[Dataset items]
=== Begin Enclosure ===

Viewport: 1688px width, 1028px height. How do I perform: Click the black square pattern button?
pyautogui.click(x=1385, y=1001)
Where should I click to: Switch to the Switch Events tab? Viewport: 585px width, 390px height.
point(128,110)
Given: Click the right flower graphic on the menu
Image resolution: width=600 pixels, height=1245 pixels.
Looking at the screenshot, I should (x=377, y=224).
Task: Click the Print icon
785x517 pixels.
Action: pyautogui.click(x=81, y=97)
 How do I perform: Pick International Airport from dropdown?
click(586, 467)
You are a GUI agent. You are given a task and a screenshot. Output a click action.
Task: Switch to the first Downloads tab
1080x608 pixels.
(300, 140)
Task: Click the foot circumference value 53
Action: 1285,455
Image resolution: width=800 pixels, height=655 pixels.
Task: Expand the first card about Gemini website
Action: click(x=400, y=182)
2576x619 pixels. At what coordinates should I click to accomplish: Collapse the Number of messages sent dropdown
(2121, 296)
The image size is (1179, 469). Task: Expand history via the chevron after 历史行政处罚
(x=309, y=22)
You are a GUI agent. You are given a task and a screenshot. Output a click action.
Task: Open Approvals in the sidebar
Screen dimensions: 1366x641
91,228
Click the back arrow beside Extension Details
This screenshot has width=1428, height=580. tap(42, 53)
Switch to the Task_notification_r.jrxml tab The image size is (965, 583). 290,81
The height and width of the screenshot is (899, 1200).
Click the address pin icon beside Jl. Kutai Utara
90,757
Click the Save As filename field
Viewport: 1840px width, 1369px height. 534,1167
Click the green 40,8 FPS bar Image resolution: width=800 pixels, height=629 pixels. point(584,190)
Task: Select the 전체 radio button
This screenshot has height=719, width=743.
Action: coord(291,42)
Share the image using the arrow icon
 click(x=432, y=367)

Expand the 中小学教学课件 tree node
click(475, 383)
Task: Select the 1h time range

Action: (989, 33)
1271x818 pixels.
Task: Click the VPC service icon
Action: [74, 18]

=== End Enclosure ===

EXERCISE OBJECTIVE
Set out, exactly as written, the lines from the line with "The height and" to the last line of the records, inclusive, and only those lines.

RESPONSE FOR THIS EXERCISE
The height and width of the screenshot is (899, 1200).
Click the address pin icon beside Jl. Kutai Utara
90,757
Click the Save As filename field
Viewport: 1840px width, 1369px height. 534,1167
Click the green 40,8 FPS bar Image resolution: width=800 pixels, height=629 pixels. point(584,190)
Task: Select the 전체 radio button
This screenshot has height=719, width=743.
Action: coord(291,42)
Share the image using the arrow icon
 click(x=432, y=367)

Expand the 中小学教学课件 tree node
click(475, 383)
Task: Select the 1h time range

Action: (989, 33)
1271x818 pixels.
Task: Click the VPC service icon
Action: [74, 18]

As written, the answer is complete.